Cyclists have special lanes, so why not motorcycles?
It’s not our suggestion, but one of many suggested action plans in a World Health Organisation report about motorcycle safety.
The WHO’s “Powered two- and three-wheeler safety” report is part of the 2010 United Nations Decade of Action for Road Safety and was compiled with the help of the George Institute for Global Health, University of Sydney. Several Australian studies are also cited.
It claims exclusive motorcycle lanes are proven to reduce motorcycle crashes, but only in Middle Eastern and Asian countries such as Malaysia, where motorcycles represent more than 20-30% of the traffic.
However, it should reignite debate about the use of bike lanes for filtering at 30km/h or less and universal use of bus, carpool and high-occupancy lanes.
The report says road traffic crashes kill 1.25 million people each year and powered two- and three-wheelers (PTWs) cause 286,000 deaths or 23%. And that rate is growing rapidly with the riding popularity of PTWs, particularly in developing countries.
Apart from identifying the problem, it also identifies the key risks and sets out an action plans, such as exclusive lanes, for governments, police engineers, planners and health authorities.
The key risk factors are non-use of helmets; speed; alcohol; mixed traffic conditions; lack of protection from the vehicle during a crash; and lack of safe infrastructure such as poor road surfaces and roadside hazards.
In other words, nothing that hasn’t been identified before.
However, the report says any action plan should be guided by evidence, not knee-jerk politics, or anecdotal claims, as often seems to be the case.
They have divided their action plan into proven measures, promising ideas and safety suggestions which are not supported by sufficient evidence.
Thankfully, Australia, Europe and the Americas have largely implemented the proven measures for riders.
However, we would like to see more attention on road infrastructure such as the possibility of exclusive or protected lanes and removing roadside hazards.
Safer roads: exclusive motorcycle lanes.
Safer vehicles: ABS.
Safer riders: mandatory helmets, helmet standards, stronger penalties, mandatory vehicle registration, mandatory rider licensing, compulsory skills test.
Safer roads: protected turn lanes and widened shoulders or lanes, removing roadside hazards, speed bumps and traffic calming, better roads.

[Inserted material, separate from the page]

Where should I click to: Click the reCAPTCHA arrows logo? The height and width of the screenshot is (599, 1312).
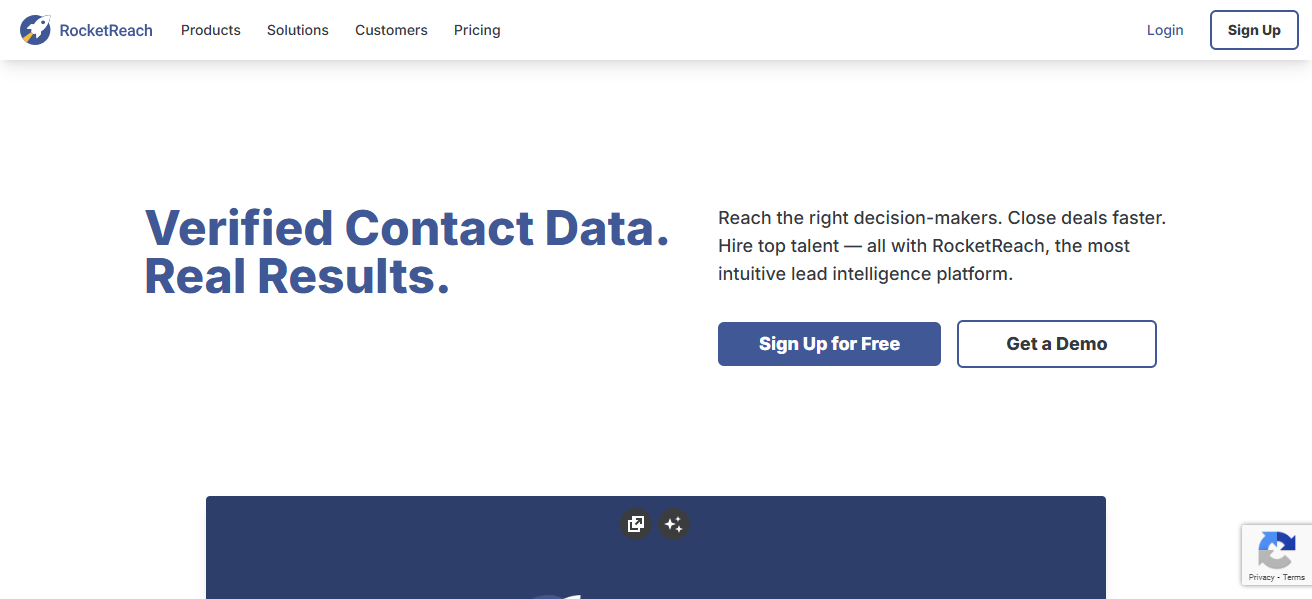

Safer vehicles: headlights at night, daytime running lights.
Safer riders: demerit points, reflective clothing, protective clothing, graduated licensing.
Post crash response: On-site helmet/collar brace removal.
Safer roads: new roadside barriers.
Safer vehicles: stability controls, airbags, intelligent transport systems and brake lights.
Safer riders: thermal resistant shields, are restrictions on pillions and riders, ban on multiple pillions, mechanics inspections, minimum pillion height, and smaller engine for learners.
The 108-page report has plenty of examples of proven solutions and promising suggestions which we will bring to you over the next few weeks as we digest the ample tome.
While it’s good news that motorcycle safety has come to the UN’s attention, our concern is that governments and authorities will cherry-pick from the report.
We could easily see them using the report to ramp up and vindicate speed detection which is income-generating for them while ignoring other promising solutions that cost them money.
There is also concern that reflective and protective clothing are considered “promising measures”. How quickly will the safety Nazis go from “promising” to mandatory?